Conferência de Roger Odin, organizada pela ECO-Pós/UFRJ, que acontece no dia 22 de maio, às 18h, no auditório do CFCH, na Praia Vermelha.

Tradução: Ieda Tucherman (excelente!)

Org: Consuelo Lins, Kênia Freitas, Daniel Fonsêca

Roger Odin

Dia 22/5 (terça-feira), às 18h, no auditório do CFCH, no campus da Praia Vermelha da UFRJ.

Cinema e telefone celular: elogio do cinema p

"Atualmente, o digital está no centro de todas as discussões sobre o cinema, mas o que me surpreende em todos esses debates é que eles concedem pouco espaço a um fenômeno que me parece, entretanto, de uma grande importância devido às consequências que ele induz: a possibilidade, de agora em diante, introduzida na grande maioria dos telefones celulares, de ver filmes e de filmar (hoje, 77% dos celulares são equipados com um aplicativo de vídeo).

A conferência será essencialmente centrada na realização de filmes feitos com/em celular. Depois de demonstrar a importância do fenômeno (um fenômeno mundial que não diz respeito apenas à produção de curtas-metragens; também existem longas gravados com celular), mostrarei em que essa nova ferramenta pode ser um notável estimulador da criatividade, a ponto de podermos falar de um novo cinema: o cinema p (um cinema que leva em consideração o fato de ser realizado com/em celular).
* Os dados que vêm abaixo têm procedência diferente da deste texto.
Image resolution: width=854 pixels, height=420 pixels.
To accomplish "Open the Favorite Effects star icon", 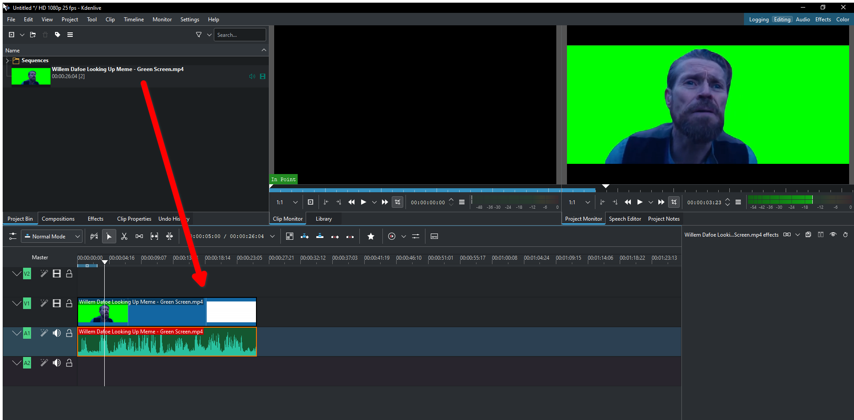I will point(371,236).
Durante a apresentação, trechos de filmes serão projetados."

Mini CV

Roger Odin, professor emérito de Ciências da Informação e Comunicação na Universidade Paris – Sorbonne Nouvelle, onde dirigiu o Instituto de Pesquisa em Cinema e Audiovisual durante 20 anos (de 1983 a 2003). Teórico do campo da semio-pragmática (Cinéma et production de sens, A. Colin, 1990; De la fiction, De Boeck, 2000; e Les espaces de communication, PUG, 2011), dedica-se: ao cinema documentário (L’âge d’or du cinéma documentaire: Europe années 50, 2 volumes, L’Harmattan, 1997), às produções amadoras (Le film de famille, Méridiens-Klincksieck, 1995; “Le cinéma en amateur”, Communicationsn° 68, Seuil, 1999), às relações entre “Cidade e cinema” (sendo membro do comitê diretor do Laboratório de pesquisa MSH, em Paris 3, sobre esse tema) e, mais recentemente, às relações entre cinema e telefone celular (dirigindo a publicação “Il cinema nell’epoca del videofonino”, Bianco et Nero n° 568, 2011).